<<<<
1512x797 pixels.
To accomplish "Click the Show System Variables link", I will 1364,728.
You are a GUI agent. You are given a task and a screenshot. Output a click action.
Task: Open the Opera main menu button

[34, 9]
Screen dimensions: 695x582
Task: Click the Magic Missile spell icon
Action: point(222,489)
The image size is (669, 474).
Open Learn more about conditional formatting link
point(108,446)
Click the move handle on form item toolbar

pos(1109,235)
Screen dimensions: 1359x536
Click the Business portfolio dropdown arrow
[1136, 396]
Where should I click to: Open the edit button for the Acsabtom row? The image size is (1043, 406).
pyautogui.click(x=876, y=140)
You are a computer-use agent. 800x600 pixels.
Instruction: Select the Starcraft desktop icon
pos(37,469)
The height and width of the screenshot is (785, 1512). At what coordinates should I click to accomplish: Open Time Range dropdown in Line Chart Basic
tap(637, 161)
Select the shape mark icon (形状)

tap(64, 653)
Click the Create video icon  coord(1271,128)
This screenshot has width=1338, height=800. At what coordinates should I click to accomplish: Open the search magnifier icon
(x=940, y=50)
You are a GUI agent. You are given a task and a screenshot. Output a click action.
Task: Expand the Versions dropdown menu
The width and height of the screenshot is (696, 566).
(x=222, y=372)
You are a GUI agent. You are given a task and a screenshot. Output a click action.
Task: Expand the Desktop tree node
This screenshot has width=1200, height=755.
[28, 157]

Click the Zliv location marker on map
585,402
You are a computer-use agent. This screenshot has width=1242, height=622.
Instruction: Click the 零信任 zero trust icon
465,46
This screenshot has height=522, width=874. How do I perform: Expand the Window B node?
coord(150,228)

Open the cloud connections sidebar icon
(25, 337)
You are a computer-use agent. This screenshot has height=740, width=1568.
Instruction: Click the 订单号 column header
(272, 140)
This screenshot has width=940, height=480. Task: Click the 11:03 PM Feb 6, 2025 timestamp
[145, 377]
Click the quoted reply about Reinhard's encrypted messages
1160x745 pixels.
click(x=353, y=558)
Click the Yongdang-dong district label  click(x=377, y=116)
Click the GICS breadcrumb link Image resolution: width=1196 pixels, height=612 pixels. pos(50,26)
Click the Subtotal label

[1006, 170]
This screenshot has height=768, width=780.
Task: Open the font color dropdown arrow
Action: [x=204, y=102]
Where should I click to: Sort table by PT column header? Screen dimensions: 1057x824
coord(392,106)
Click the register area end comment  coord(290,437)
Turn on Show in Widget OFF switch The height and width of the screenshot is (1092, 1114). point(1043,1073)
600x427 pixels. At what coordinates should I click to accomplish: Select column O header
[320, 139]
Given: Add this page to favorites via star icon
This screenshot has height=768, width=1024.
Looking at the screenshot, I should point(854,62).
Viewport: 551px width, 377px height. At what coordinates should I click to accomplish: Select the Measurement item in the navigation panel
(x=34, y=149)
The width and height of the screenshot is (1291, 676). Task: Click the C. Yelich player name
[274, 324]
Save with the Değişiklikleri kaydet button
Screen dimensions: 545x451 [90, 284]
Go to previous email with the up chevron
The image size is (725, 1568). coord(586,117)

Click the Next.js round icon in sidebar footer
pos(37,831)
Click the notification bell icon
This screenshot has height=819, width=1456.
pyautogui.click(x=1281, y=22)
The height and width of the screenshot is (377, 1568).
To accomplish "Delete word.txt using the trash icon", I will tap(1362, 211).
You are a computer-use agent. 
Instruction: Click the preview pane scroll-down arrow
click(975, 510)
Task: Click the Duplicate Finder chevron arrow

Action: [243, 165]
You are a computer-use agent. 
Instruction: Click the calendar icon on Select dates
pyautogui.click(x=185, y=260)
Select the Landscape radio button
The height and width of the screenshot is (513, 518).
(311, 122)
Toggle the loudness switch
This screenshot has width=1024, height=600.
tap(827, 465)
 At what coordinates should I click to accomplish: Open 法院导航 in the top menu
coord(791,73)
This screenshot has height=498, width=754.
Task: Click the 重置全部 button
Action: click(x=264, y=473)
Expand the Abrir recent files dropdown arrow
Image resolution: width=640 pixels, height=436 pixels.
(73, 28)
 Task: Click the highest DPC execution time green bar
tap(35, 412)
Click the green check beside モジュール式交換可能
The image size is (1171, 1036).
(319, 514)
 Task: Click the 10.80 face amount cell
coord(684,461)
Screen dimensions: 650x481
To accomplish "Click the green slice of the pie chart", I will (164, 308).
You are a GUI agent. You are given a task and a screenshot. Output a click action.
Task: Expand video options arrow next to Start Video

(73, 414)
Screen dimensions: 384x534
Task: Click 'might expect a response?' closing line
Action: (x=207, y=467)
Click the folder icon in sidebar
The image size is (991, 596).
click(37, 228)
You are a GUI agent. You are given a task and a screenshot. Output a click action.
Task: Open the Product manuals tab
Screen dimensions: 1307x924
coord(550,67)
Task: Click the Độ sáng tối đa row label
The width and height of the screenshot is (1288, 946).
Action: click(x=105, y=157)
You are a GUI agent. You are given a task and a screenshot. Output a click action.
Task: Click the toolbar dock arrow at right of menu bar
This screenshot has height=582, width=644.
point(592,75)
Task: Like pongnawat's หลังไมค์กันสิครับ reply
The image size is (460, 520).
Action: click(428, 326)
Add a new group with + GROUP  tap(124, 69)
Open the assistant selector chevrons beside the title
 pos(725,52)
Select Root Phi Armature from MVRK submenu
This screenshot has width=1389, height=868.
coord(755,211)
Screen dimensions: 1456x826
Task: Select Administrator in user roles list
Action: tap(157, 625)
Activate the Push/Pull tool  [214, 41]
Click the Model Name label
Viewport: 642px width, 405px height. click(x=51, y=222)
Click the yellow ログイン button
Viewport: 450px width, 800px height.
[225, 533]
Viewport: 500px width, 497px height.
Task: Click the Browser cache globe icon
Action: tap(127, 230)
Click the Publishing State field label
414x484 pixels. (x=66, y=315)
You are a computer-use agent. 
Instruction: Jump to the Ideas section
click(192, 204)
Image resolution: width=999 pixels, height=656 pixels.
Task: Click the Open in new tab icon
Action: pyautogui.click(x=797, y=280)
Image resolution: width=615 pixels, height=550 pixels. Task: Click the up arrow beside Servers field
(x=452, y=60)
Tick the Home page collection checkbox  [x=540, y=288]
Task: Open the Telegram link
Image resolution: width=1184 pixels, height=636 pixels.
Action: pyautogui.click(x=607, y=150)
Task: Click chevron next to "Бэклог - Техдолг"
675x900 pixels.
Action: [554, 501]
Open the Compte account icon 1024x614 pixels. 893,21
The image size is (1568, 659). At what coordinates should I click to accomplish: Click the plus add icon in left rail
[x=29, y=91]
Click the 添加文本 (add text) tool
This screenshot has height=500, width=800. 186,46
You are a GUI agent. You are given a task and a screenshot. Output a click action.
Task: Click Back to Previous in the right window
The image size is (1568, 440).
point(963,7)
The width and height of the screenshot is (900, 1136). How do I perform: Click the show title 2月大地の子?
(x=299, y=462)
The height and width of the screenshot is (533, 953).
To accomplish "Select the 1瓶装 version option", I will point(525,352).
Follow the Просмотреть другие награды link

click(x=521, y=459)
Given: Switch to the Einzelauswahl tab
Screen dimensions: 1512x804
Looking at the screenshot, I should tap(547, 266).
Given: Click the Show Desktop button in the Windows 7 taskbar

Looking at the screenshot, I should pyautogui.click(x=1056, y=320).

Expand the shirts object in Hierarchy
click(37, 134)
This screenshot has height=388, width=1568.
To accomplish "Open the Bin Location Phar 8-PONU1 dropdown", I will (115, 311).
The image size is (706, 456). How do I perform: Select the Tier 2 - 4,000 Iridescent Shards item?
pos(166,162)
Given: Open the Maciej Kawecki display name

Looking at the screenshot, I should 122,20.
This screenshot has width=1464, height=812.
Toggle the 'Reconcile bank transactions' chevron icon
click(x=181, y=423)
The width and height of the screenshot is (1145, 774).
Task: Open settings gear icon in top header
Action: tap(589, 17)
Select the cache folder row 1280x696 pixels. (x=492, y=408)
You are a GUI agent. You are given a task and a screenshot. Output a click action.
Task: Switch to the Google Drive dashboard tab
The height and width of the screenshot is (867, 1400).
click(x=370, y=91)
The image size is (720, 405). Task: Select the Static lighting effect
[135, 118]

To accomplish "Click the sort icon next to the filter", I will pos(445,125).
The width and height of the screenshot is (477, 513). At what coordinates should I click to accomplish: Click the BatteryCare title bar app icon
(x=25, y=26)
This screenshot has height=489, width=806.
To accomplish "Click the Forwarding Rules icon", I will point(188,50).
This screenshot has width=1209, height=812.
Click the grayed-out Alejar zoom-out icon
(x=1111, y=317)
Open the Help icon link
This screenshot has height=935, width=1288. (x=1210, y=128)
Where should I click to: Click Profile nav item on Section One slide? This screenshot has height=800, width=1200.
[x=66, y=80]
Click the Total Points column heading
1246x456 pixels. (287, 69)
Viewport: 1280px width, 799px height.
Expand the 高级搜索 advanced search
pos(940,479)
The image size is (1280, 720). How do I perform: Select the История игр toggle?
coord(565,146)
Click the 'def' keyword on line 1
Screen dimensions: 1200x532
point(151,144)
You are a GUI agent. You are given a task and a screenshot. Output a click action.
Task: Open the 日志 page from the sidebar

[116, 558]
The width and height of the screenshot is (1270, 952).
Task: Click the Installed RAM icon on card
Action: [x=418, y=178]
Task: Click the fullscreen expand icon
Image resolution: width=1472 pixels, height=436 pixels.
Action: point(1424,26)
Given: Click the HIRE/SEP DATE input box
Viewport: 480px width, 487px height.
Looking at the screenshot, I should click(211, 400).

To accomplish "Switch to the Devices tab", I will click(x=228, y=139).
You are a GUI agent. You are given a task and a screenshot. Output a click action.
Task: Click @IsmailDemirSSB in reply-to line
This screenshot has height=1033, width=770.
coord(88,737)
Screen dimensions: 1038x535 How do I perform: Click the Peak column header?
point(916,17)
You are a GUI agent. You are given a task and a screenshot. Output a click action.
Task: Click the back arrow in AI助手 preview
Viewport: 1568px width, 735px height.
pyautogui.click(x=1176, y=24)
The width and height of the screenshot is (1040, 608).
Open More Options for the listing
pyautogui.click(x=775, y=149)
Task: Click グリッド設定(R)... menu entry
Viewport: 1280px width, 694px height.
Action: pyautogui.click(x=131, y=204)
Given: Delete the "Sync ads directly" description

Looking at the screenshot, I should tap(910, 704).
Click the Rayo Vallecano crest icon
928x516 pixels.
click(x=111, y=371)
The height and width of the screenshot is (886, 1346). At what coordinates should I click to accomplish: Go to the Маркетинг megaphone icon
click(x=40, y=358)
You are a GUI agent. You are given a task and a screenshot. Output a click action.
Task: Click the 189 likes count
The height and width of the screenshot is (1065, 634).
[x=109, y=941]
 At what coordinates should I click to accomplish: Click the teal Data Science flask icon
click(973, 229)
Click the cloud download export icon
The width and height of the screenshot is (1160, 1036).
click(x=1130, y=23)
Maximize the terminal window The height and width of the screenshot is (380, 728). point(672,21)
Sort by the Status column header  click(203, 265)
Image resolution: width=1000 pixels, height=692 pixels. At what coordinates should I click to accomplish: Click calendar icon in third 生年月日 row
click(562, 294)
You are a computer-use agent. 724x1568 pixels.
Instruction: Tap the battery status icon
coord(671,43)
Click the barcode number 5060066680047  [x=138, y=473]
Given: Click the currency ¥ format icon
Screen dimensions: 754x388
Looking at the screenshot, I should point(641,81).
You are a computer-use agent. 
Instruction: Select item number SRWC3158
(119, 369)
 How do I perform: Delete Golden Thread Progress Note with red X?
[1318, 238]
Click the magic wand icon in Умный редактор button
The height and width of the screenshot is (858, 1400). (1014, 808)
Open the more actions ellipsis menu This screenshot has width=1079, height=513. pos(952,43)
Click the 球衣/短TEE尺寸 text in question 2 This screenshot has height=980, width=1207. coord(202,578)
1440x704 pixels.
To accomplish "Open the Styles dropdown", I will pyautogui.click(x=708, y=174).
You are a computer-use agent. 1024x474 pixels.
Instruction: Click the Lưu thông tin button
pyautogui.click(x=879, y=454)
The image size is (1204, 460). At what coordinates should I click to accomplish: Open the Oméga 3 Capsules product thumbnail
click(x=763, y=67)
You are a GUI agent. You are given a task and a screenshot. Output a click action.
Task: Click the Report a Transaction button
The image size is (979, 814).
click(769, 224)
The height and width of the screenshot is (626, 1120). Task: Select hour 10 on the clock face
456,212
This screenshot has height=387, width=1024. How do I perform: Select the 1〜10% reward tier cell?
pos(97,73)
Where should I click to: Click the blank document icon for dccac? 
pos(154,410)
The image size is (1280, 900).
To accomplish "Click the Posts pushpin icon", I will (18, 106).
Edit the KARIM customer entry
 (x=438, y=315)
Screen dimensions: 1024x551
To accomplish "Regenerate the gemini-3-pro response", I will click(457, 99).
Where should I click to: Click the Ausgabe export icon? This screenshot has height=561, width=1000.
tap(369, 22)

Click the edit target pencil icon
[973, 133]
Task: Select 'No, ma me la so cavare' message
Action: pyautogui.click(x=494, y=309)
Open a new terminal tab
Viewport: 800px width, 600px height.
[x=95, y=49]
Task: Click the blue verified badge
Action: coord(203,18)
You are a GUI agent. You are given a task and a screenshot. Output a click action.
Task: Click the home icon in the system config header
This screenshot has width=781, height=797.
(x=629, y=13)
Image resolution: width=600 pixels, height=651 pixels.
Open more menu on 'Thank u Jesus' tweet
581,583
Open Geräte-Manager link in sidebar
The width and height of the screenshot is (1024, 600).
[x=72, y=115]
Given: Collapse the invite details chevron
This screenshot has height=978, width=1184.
>>>>
● **TASK**:
Could you copy exactly the line containing "Given: Collapse the invite details chevron" and each line after it through the end of the records, and nothing else?

● **FINISHED EXERCISE**:
Given: Collapse the invite details chevron
This screenshot has height=978, width=1184.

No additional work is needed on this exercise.